Tribunais estaduais resistem à valorização do 1º grau, diz Cármen Lúcia
A presidente do Conselho Nacional de Justiça, ministra Cármen Lúcia, entende que “a priorização do primeiro grau é uma das maiores necessidades do Judiciário”.
Em entrevista concedida à Folha na última terça-feira (22), ela foi questionada sobre a reclamação de juízes diante da falta de valorização da primeira instância. Eles protestam porque a democratização nos tribunais estaduais não avançou.
“Tenho me empenhado muito nisso, porque os juízes têm razão”, afirmou Cármen Lúcia. “A massa de processos chega no primeiro grau. Os juízes às vezes não têm servidores, trabalham loucamente, em condições muito precárias. Nós temos que avançar cada vez mais”, afirmou.
A atenção prioritária ao primeiro grau foi instituída em maio de 2014, com a Resolução nº 194, assinada pelo ministro Joaquim Barbosa, então presidente do CNJ.
Segundo a presidente do CNJ, a força de trabalho deveria se voltar ao primeiro grau, mas há resistência dos tribunais.
“Em alguns Estados mais da metade das comarcas estão vagas. Isto é gravíssimo. Uma comarca sem juiz é o Estado sem a autoridade da lei. Temos que diminuir mesmo os juízes auxiliares na segunda instância”, concluiu.

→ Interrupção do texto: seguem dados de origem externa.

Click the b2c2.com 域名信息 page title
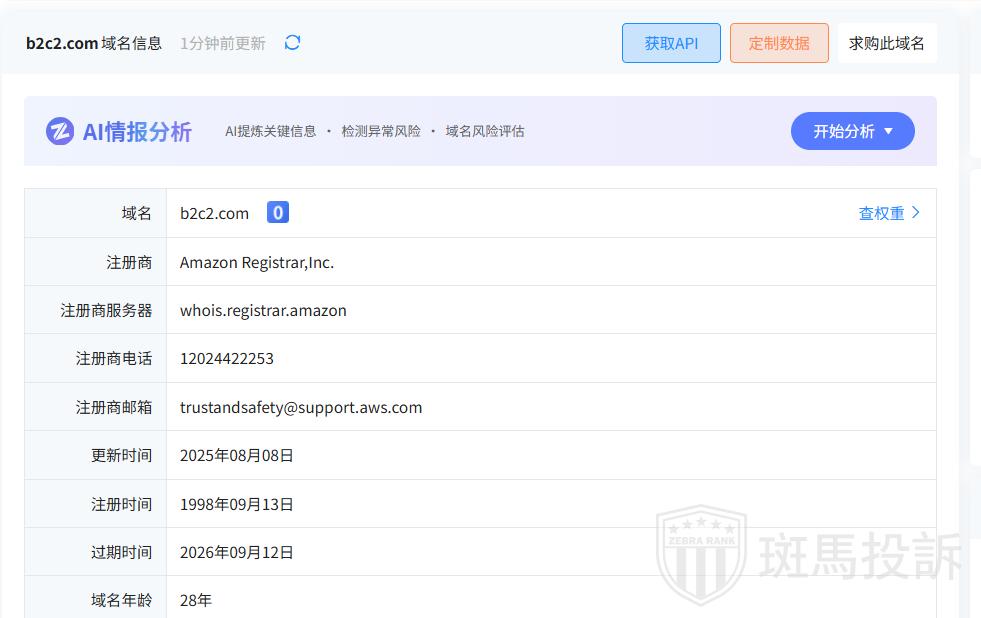981x618 pixels. [94, 43]
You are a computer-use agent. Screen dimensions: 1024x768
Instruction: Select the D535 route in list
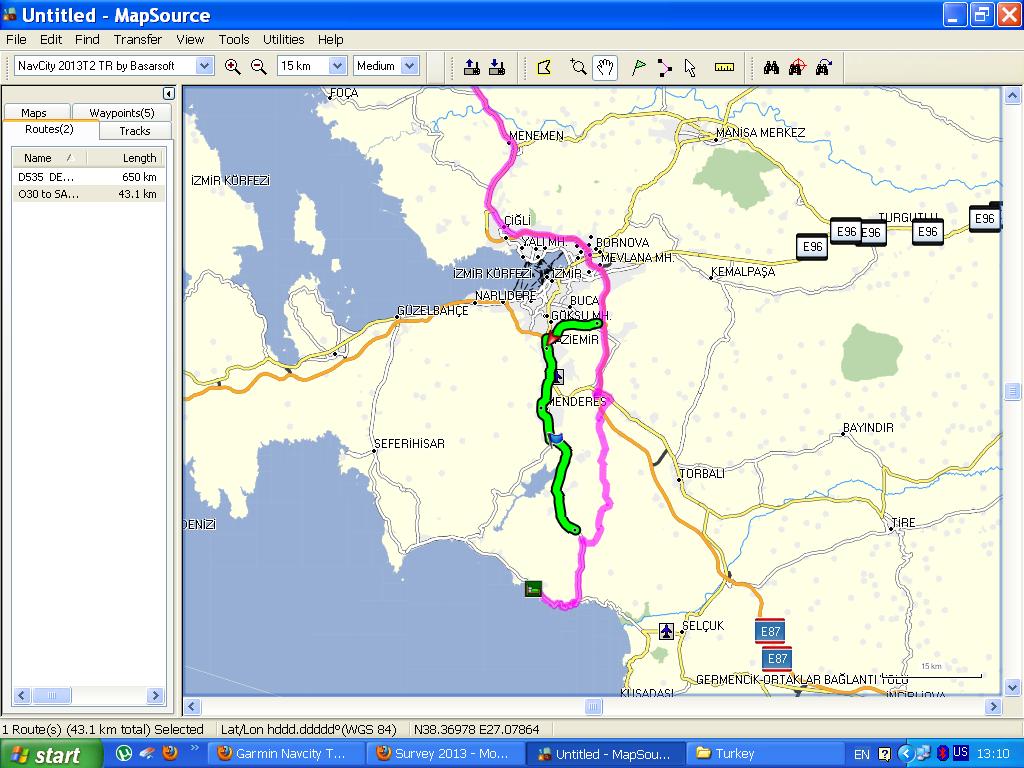[x=87, y=177]
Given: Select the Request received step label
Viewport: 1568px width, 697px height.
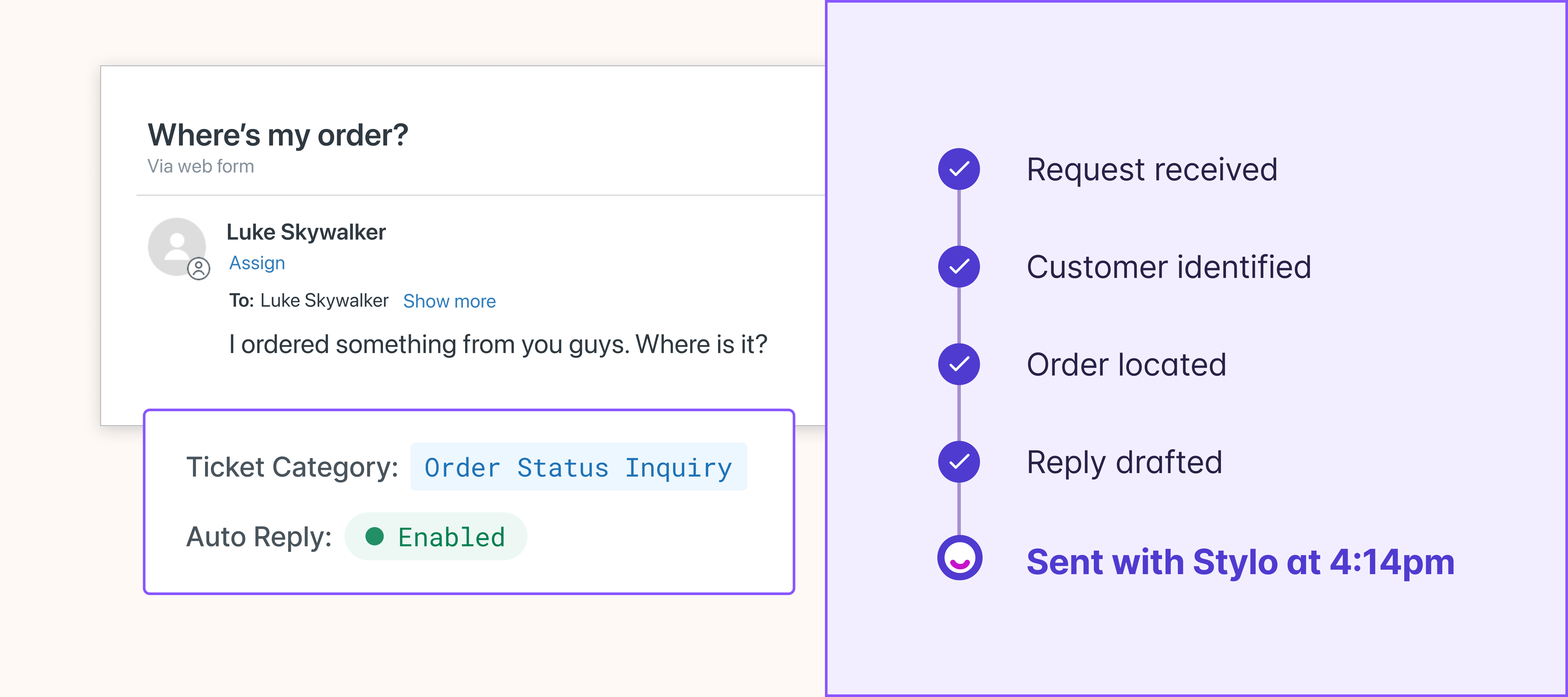Looking at the screenshot, I should click(1152, 169).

Em setembro de 2013, ao abrir a primeira sessão do novo colegiado, Joaquim Barbosa anunciou a criação de um grupo de trabalho para estudar propostas e iniciativas para implementar uma política nacional de priorização do primeiro grau da Justiça.
Segundo Barbosa, o primeiro grau tem a maior carga de trabalho e a maior taxa de congestionamento de processos, “porém a força de trabalho dos servidores e os recursos disponíveis não se encontram no primeiro grau, e sim no segundo”.
Em março de 2016, o CNJ encaminhou aos magistrados de todo o país um questionário com o objetivo de reunir subsídios para acompanhamento e eventual adequação da Política de Atenção Prioritária ao Primeiro Grau de Jurisdição.
Desde então, a única demonstração efetiva de valorização da Justiça de primeiro grau foi a intervenção no Tribunal de Justiça da Bahia –de maio a outubro de 2015– determinada pela então corregedora nacional de Justiça, ministra Nancy Andrighi.
Na ocasião, houve o deslocamento de 264 servidores de gabinetes de desembargadores e das áreas administrativas para prestar serviços nas varas, em Salvador. Essa tropa temporária atuou para reduzir o estoque de processos, suprindo as deficiências da primeira instância.
No último dia 30 de abril, Cármen Lúcia assinou despacho intimando os Tribunais de Justiça do Amazonas e do Acre e o Tribunal Regional Federal da 2ª Região (RJ/ES) a solucionarem pendências em relação à Política Nacional de Atenção Prioritária ao Primeiro Grau de Jurisdição.
Na véspera, ela discutira o assunto em reunião com representantes de associações de magistrados. Algumas associações informaram que estão tendo dificuldades para implementar a medida.
“Por um lado, se entende a dificuldade de baixar o servidor do 2º grau para o 1º grau, porque tem demandas no 2º grau, por outro lado, é preciso reequilibrar a força de trabalho”, disse o presidente da Associação dos Magistrados Brasileiros, Jayme de Oliveira.
Na última sexta-feira, Cármen Lúcia participou em Maceió do 23º Congresso Brasileiros de Magistrados, realizado pela AMB.
“Há muita coisa a ser feita, mas não temos um Judiciário construído, temos um Judiciário permanentemente em construção para atender às demandas da cidadania”, disse na sua exposição.